La iniciativa busca dejar sin efecto la Resolución 101/2026 del ENARGAS y los decretos que modificaron el sistema de subsidios energéticos porque "las provincias patagónicas se encuentran entre las más afectadas por los cambios en el esquema de subsidios, debido a sus condiciones climáticas".
Los senadores nacionales de UP Cristina López (Tierra de Fuego), Ana Marks (Río Negro), Alicia Kirchner (Santa Cruz), Martín Soria (Río Negro), y Carlos Linares (Chubut) presentaron un proyecto de ley para derogar la eliminación de la Tarifa Social Federal de Gas y restablecer el esquema de subsidios energéticos vigente hasta antes de las reformas impulsadas por el gobierno nacional.
El proyecto cuenta además con el acompañamiento de los senadores José Carambia (Santa Cruz), Pablo Bensusán (La Pampa), José Mayans (Formosa), Lucía Corpacci (Catamarca), Jorge Capitanich (Chaco), Anabel Fernández Sagasti (Mendoza), Florencia López (La Rioja), Juliana Di Tullio (Buenos Aires), y María Teresa González (Formosa).
La iniciativa propone derogar el Decreto 465/2024, el Decreto 943/2025 y la Resolución 101/2026 del ENARGAS, normas que conforman el nuevo esquema de subsidios energéticos implementado por el gobierno del presidente Javier Milei.
Según advirtieron los autores del proyecto, esas medidas implicaron la eliminación de la Tarifa Social Federal de Gas y una “fuerte reducción” de subsidios, con consecuencias directas en las facturas que pagan los hogares argentinos, especialmente en las regiones de clima frío.
El proyecto plantea recuperar el enfoque de política energética basado en la equidad social y el acceso a la energía como derecho, restableciendo las normas que regían antes de las reformas recientes.
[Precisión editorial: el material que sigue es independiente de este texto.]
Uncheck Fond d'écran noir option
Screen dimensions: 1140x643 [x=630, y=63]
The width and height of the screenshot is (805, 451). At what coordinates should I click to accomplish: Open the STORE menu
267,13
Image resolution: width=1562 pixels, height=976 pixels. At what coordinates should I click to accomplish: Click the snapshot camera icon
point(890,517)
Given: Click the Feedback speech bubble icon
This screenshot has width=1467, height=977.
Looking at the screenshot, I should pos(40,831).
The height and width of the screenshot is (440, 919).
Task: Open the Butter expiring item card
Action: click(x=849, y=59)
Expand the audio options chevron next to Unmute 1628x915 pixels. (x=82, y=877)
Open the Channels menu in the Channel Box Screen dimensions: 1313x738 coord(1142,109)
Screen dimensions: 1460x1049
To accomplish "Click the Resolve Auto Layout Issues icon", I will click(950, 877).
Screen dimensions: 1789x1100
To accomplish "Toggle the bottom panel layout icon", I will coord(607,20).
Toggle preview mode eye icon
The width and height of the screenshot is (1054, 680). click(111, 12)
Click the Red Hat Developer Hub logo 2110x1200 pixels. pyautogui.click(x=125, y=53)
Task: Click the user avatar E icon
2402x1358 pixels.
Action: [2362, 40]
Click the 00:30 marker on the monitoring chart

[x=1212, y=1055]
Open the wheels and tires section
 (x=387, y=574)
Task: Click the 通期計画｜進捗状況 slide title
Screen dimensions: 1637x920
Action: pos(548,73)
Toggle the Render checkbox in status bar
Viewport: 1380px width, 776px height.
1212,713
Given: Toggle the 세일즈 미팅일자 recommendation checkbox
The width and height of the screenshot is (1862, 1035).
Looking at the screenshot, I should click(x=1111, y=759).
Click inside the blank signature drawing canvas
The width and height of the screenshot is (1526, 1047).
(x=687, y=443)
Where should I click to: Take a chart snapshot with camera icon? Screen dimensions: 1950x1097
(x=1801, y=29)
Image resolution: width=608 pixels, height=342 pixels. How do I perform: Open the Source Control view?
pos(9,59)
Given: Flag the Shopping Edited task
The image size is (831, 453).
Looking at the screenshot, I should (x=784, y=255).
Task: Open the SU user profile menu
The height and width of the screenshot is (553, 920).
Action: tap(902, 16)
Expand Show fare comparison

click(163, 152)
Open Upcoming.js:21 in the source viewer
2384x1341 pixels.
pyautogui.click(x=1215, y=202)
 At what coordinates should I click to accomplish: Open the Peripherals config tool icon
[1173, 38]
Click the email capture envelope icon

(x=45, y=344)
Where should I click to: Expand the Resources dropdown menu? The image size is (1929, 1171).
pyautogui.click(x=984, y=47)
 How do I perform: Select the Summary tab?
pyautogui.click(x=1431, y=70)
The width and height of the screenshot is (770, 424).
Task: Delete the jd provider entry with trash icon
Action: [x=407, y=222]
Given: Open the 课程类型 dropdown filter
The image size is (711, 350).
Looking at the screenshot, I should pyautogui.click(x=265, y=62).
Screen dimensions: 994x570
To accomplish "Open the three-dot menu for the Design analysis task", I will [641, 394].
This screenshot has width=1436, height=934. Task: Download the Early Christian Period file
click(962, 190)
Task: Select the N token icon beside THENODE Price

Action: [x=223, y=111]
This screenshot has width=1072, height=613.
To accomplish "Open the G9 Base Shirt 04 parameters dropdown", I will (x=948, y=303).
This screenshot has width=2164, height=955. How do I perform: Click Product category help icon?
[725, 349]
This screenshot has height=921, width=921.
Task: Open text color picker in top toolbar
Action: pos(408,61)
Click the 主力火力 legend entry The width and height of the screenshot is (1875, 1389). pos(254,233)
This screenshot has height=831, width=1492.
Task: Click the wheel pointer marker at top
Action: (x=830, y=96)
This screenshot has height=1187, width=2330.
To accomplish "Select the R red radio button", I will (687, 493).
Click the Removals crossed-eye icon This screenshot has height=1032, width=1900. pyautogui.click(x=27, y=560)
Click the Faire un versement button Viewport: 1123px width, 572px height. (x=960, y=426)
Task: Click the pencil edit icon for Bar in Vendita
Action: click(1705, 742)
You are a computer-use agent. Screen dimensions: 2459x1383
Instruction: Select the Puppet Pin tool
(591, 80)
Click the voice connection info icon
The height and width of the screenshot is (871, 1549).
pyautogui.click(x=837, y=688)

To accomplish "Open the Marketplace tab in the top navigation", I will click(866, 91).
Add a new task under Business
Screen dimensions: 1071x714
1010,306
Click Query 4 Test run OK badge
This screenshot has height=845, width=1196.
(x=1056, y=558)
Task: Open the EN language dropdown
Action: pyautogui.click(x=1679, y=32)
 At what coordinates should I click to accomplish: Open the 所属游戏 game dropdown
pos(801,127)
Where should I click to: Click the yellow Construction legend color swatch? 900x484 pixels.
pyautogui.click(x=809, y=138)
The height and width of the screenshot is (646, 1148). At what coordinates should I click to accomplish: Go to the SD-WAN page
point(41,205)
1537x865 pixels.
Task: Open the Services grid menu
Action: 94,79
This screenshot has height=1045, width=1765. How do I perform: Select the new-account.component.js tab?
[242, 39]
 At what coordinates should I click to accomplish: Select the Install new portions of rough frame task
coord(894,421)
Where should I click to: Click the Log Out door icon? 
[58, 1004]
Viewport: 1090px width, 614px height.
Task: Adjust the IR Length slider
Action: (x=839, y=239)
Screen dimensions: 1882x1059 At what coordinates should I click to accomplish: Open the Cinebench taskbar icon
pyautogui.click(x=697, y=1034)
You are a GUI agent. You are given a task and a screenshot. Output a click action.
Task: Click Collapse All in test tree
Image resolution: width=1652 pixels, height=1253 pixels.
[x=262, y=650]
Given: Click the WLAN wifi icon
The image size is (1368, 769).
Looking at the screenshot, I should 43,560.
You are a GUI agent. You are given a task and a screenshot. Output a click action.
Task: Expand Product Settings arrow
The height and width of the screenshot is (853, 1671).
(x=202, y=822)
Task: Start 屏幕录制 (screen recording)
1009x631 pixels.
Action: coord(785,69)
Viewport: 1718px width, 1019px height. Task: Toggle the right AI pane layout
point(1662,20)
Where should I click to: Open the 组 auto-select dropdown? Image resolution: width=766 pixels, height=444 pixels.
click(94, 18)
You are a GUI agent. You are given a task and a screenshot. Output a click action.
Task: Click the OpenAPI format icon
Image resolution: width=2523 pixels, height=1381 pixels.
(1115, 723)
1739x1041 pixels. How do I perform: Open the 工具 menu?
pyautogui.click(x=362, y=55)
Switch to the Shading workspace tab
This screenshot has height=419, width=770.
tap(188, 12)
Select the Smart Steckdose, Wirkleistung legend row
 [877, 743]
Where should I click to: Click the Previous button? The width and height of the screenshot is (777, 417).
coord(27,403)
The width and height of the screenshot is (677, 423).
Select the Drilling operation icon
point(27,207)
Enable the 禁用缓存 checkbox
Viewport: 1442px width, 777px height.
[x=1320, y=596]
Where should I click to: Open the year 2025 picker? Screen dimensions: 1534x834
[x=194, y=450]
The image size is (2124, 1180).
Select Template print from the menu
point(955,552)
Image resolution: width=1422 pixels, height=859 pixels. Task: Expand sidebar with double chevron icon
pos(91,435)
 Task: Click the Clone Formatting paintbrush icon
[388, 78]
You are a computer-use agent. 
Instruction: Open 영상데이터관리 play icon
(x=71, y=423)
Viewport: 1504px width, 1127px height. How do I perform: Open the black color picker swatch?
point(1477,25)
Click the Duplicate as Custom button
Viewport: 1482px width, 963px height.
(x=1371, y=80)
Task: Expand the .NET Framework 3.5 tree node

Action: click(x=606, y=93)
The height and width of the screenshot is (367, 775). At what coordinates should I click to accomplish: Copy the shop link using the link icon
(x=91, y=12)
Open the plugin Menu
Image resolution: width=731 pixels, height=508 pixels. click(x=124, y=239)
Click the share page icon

En concreto, la iniciativa propone:
Al mismo tiempo, el proyecto establece la restitución plena de las políticas públicas energéticas vigentes previamente.
En los fundamentos del proyecto, los legisladores sostienen que el nuevo modelo de subsidios energéticos: “Responde a una política de ajuste impulsada por el gobierno nacional, que impacta directamente en el bolsillo de los usuarios”. Según señalan, desde diciembre de 2023 las tarifas de servicios públicos registraron incrementos muy superiores a la evolución de los ingresos: “El precio de la electricidad acumuló aumentos del 344%, el precio del gas registró subas del 617%, mientras que la inflación fue del 171% y los salarios crecieron alrededor del 229% en el mismo período”.
Los senadores también cuestionaron el funcionamiento del nuevo Régimen de Subsidios Energéticos Focalizados (SEF), creado por el Decreto 943/2025. Ese sistema reemplazó el esquema de segmentación en tres niveles de ingresos por un modelo que divide a los usuarios en solo dos categorías: hogares con y sin subsidios. Según explicaron, bajo este esquema solo reciben subsidios los hogares con ingresos inferiores a tres canastas básicas totales, mientras que miles de familias que antes tenían algún nivel de asistencia estatal quedan excluidas.
Además, advierten que “el nuevo sistema concentra los subsidios sobre un ‘consumo base’ considerado indispensable. Esto significa que el beneficio se aplica únicamente hasta un determinado nivel de consumo y que todo lo que supere ese umbral se paga a precio pleno”. Para los legisladores patagónicos, ese criterio resulta especialmente “problemático” en regiones de bajas temperaturas, donde el consumo de gas para calefacción durante el invierno suele superar ampliamente ese nivel.
“En zonas frías, donde el gas es esencial para calefaccionarse durante gran parte del año, limitar los subsidios a un consumo base puede traducirse en facturas mucho más altas”, advierten en los fundamentos del proyecto.
Los senadores sostienen que el acceso a la energía debe ser considerado un derecho fundamental vinculado al desarrollo económico, la inclusión social y la igualdad de oportunidades. En ese sentido, remarcan que el acceso a servicios energéticos modernos es un indicador clave del nivel de vida de una sociedad y una condición necesaria para la erradicación de la pobreza.
“Las políticas públicas en materia energética deben garantizar el acceso equitativo a la energía, especialmente para los sectores más vulnerables”, señalan en el texto. Por ello, remarcaron la necesidad de garantizar un sistema tarifario que contemple las particularidades climáticas y sociales de cada región.